Material for finding displayed items:
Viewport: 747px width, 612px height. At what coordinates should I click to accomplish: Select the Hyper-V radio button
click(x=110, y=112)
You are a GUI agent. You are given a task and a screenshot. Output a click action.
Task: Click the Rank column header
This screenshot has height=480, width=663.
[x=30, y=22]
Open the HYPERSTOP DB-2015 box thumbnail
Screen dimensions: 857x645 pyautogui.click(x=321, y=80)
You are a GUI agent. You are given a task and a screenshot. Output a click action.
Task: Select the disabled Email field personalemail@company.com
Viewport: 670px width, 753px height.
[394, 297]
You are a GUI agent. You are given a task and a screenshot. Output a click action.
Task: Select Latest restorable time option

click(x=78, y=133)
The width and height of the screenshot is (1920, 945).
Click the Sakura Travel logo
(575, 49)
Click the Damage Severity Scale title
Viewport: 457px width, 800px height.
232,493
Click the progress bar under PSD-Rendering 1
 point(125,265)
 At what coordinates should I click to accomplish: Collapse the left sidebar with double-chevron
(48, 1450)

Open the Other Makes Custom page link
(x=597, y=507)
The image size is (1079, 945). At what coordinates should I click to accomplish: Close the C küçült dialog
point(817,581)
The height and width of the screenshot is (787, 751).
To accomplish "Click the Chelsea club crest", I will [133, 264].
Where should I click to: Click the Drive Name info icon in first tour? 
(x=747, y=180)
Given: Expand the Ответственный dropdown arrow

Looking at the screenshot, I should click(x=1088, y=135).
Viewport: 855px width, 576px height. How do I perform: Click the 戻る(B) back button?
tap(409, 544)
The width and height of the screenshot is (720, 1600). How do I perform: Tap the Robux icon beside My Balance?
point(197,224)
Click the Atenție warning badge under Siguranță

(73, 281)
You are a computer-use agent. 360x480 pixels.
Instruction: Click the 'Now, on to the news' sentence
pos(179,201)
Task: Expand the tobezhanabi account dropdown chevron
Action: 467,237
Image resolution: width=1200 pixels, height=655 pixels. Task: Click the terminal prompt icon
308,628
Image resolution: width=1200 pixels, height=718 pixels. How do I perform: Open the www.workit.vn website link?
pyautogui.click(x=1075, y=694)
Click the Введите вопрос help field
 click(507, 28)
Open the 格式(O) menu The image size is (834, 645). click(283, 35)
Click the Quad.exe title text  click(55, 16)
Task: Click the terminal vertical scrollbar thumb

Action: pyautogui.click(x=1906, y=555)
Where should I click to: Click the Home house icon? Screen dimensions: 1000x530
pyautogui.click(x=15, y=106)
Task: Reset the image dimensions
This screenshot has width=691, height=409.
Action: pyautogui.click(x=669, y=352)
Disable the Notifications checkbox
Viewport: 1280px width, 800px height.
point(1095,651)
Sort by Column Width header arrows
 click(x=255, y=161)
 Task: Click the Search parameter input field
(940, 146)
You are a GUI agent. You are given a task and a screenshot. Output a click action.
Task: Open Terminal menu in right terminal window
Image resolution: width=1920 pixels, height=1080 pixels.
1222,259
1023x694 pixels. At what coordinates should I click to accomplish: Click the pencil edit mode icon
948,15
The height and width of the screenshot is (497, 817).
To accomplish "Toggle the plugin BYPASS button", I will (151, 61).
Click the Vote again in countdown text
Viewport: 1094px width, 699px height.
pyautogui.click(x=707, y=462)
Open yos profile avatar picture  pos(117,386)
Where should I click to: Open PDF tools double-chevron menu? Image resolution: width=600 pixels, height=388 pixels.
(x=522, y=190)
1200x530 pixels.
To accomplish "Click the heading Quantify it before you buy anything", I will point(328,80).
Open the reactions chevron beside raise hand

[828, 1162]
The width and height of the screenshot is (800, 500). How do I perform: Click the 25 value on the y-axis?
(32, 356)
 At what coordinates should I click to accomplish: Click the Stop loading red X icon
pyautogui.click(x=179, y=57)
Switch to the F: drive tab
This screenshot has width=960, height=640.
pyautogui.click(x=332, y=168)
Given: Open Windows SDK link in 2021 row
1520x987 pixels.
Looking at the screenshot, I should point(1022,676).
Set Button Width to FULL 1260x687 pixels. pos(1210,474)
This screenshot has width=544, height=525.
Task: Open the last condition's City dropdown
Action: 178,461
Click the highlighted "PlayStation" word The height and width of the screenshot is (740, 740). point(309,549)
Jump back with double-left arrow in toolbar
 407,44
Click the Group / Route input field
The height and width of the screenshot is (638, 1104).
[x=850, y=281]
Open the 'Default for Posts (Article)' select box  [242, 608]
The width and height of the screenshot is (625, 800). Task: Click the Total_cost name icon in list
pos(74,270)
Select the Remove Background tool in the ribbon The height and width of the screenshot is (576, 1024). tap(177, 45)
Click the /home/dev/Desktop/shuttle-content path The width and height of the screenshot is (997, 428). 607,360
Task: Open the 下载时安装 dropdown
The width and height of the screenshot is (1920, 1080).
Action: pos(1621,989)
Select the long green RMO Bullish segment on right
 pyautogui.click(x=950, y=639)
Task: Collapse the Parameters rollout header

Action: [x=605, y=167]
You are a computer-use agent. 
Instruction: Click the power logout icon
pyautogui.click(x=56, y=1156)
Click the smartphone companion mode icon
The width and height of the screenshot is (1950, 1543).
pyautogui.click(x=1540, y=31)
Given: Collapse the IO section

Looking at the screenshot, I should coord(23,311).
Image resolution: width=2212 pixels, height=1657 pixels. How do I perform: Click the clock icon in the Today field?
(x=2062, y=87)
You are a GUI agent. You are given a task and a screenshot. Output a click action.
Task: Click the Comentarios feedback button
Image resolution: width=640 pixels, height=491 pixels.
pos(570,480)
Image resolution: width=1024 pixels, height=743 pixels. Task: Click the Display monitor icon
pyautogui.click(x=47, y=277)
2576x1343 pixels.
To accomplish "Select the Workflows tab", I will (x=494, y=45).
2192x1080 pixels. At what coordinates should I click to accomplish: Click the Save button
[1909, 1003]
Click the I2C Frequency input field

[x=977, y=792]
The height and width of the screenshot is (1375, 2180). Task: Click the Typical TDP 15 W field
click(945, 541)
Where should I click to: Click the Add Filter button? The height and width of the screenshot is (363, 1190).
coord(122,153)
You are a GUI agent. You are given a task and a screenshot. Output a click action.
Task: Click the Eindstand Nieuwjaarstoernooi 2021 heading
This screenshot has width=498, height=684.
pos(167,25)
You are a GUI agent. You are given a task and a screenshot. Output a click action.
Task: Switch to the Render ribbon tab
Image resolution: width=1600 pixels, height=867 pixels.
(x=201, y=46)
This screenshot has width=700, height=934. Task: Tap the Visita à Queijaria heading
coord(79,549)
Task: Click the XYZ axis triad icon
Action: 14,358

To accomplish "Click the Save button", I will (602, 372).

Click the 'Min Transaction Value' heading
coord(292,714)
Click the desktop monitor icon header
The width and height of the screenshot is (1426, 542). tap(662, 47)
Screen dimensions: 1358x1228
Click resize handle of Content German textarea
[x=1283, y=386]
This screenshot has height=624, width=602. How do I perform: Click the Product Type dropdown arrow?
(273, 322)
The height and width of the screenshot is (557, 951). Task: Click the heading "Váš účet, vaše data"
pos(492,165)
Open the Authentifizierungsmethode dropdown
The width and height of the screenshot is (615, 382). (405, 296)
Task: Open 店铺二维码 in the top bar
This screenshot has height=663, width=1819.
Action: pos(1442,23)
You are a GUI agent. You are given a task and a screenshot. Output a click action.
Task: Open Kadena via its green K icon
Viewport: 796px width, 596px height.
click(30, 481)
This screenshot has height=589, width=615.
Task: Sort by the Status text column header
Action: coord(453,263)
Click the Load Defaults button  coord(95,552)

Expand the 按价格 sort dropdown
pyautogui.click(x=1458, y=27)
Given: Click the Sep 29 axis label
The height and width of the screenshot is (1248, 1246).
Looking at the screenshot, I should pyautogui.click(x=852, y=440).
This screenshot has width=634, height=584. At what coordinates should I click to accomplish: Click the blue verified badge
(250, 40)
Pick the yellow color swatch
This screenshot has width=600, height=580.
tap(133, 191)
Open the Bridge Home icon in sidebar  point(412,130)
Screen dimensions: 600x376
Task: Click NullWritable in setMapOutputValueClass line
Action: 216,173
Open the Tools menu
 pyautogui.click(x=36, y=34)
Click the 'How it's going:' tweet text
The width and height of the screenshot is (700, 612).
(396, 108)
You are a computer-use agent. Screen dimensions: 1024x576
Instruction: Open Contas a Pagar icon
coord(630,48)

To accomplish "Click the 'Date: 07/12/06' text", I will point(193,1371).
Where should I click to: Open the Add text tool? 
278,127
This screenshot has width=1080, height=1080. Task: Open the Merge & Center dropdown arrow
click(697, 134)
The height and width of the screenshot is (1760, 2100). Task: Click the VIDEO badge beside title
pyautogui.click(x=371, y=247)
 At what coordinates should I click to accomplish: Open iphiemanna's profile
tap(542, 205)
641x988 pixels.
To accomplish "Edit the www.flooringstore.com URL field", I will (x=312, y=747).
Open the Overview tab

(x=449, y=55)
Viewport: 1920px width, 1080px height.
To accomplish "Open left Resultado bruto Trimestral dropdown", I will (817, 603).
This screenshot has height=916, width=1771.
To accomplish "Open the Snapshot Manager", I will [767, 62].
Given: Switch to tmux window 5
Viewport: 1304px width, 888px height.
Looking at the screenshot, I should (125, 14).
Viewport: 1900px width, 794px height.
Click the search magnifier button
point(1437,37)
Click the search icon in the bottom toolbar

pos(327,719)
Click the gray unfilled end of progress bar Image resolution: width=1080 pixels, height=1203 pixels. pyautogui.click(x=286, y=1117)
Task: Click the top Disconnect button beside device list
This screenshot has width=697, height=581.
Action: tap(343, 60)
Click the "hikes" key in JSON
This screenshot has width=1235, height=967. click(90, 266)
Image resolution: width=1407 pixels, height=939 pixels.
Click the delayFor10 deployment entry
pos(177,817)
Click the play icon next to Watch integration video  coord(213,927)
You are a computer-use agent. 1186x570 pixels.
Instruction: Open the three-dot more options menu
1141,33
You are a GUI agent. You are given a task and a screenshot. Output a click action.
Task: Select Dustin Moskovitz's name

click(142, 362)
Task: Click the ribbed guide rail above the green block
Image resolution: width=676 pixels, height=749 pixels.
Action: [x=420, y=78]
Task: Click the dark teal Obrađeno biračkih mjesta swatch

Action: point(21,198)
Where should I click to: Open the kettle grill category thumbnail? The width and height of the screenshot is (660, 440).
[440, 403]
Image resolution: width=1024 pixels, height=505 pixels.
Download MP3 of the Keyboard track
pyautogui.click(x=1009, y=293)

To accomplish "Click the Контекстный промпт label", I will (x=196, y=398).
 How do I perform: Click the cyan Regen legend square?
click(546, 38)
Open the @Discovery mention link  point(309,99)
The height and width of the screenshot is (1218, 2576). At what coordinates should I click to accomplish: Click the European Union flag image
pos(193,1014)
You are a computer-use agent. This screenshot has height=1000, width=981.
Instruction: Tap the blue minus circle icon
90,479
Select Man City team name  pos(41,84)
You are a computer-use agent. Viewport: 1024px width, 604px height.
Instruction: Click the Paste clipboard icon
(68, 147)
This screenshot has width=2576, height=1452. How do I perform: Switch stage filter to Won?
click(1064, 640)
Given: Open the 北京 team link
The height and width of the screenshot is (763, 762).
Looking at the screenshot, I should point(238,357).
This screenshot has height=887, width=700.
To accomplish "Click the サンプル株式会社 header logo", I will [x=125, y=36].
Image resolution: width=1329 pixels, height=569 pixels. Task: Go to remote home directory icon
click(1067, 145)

(WORK TO BE COMPLETED): Reproduce the lines of the material verbatim, beginning with the line that contains "Open the @Discovery" and continuing through the end of the material.

(RESULT):
Open the @Discovery mention link  point(309,99)
The height and width of the screenshot is (1218, 2576). At what coordinates should I click to accomplish: Click the European Union flag image
pos(193,1014)
You are a computer-use agent. This screenshot has height=1000, width=981.
Instruction: Tap the blue minus circle icon
90,479
Select Man City team name  pos(41,84)
You are a computer-use agent. Viewport: 1024px width, 604px height.
Instruction: Click the Paste clipboard icon
(68, 147)
This screenshot has width=2576, height=1452. How do I perform: Switch stage filter to Won?
click(1064, 640)
Given: Open the 北京 team link
The height and width of the screenshot is (763, 762).
Looking at the screenshot, I should point(238,357).
This screenshot has height=887, width=700.
To accomplish "Click the サンプル株式会社 header logo", I will [x=125, y=36].
Image resolution: width=1329 pixels, height=569 pixels. Task: Go to remote home directory icon
click(1067, 145)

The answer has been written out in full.